US 12,245,741 B2
Methods, systems, and computer readable media for generating and providing artificial intelligence assisted surgical guidance
Vivek Paresh Buch, Philadelphia, PA (US); Peter John Madsen, Philadelphia, PA (US); and Jianbo Shi, Philadelphia, PA (US)
Assigned to THE TRUSTEES OF THE UNIVERSITY OF PENNSYLVANIA, Philadelphia, PA (US)
Appl. No. 17/263,025
Filed by The Trustees of the University of Pennsylvania, Philadelphia, PA (US)
PCT Filed Jul. 25, 2019, PCT No. PCT/US2019/043428
§ 371(c)(1), (2) Date Jan. 25, 2021,
PCT Pub. No. WO2020/023740, PCT Pub. Date Jan. 30, 2020.
Claims priority of provisional application 62/703,400, filed on Jul. 25, 2018.

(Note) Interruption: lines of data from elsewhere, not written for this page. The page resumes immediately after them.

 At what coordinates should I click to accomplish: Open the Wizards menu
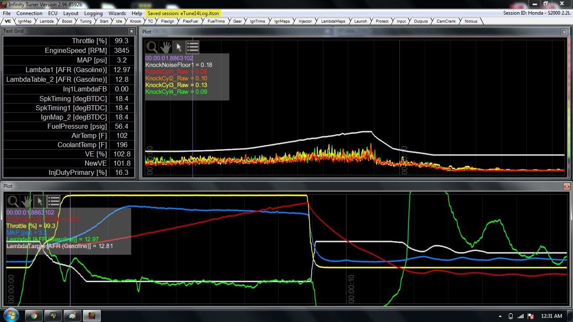(x=117, y=13)
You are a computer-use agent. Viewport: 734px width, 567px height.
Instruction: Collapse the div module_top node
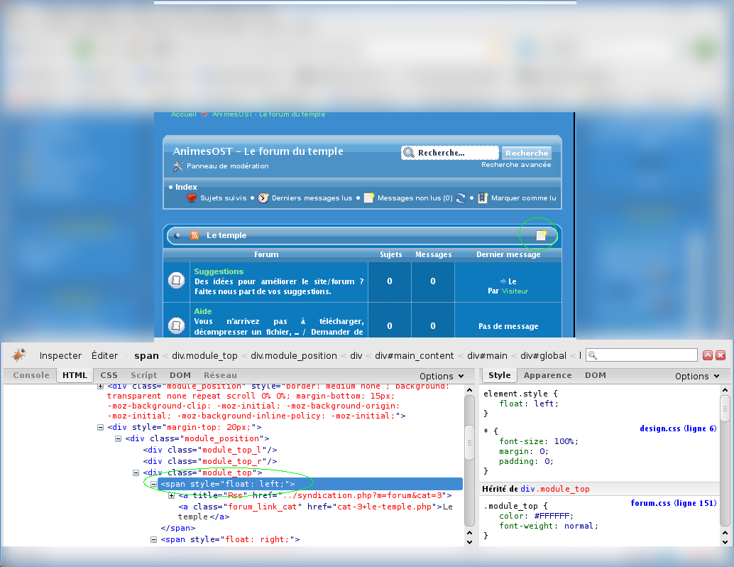pyautogui.click(x=136, y=473)
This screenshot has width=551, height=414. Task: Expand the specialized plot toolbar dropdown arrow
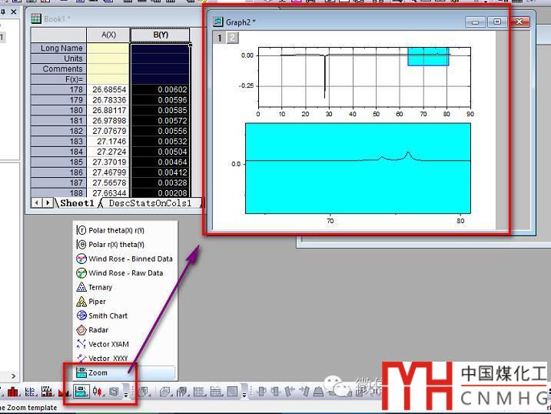point(126,394)
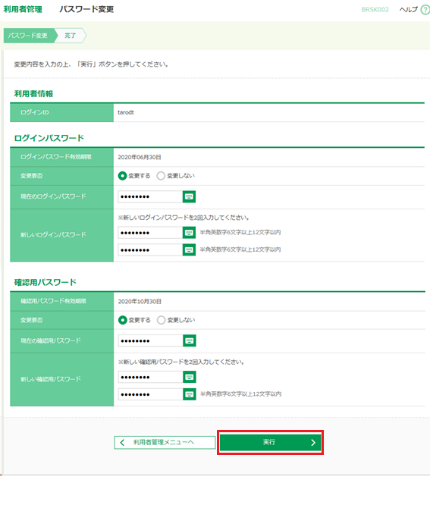Image resolution: width=430 pixels, height=505 pixels.
Task: Open software keyboard for current confirmation password
Action: [190, 340]
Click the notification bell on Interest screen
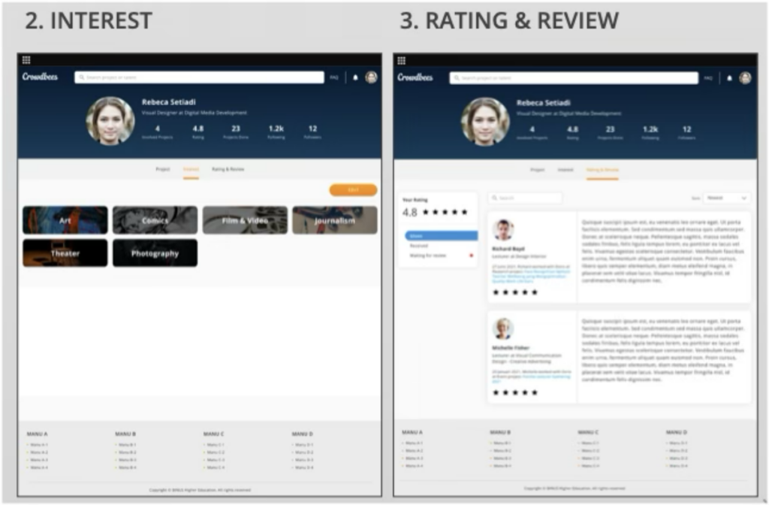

Prior Publication US 2021/0307841 A1, Oct. 7, 2021
Int. Cl. A61B 1/00 (2006.01); A61B 5/00 (2006.01); A61B 34/20 (2016.01); G06V 10/764 (2022.01); G06V 10/82 (2022.01); G06V 20/20 (2022.01); A61B 90/00 (2016.01)
CPC A61B 1/000096 (2022.02) [A61B 5/489 (2013.01); A61B 5/4893 (2013.01); A61B 5/7267 (2013.01); A61B 5/7275 (2013.01); A61B 5/749 (2013.01); A61B 34/20 (2016.02); G06V 10/764 (2022.01); G06V 10/82 (2022.01); G06V 20/20 (2022.01); A61B 2034/2065 (2016.02); A61B 2034/2068 (2016.02); A61B 2090/365 (2016.02)] 9 Claims
OG exemplary drawing
 
1. A system for generating and providing artificial intelligence assisted surgical guidance, the system comprising:
at least one processor;
a neural network implemented by the at least one processor and trained through analysis of video images from surgical procedures to identify at least one of anatomical objects, surgical objects, and tissue manipulations in the video images;
the neural network being configured to receive, a live feed of video images from a surgery and classify at least one of anatomical objects, surgical objects, and tissue manipulations in the live feed of video images, wherein the neural network includes a backbone comprising a mask-recurrent convolutional neural network (mask RCNN) that receives, as input, a target frame from the live feed of video images and generates as output, image data including a colorization of the target frame that defines likely object contours in terms of color data, the neural network further includes a region proposal network (RPN) that receives, as input, the image data output from the backbone and generates, as output, proposed regions of interest for informing object segmentation, and the neural network further includes mask heads that receive the output from the backbone and the RPN and generates, as outputs, labels for the at least one of the anatomical objects, the surgical objects, and the tissue manipulations in the target frame; and
a surgical guidance generator implemented by the at least one processor for outputting, in real time, guidance based on the classified at least one of anatomical objects, surgical objects, and tissue manipulations in the live feed of video images, wherein outputting the guidance includes overlaying the labels for the at least one of the anatomical objects, the surgical objects, and the tissue manipulations on the live feed of video images or onto a surgical field using augmented reality.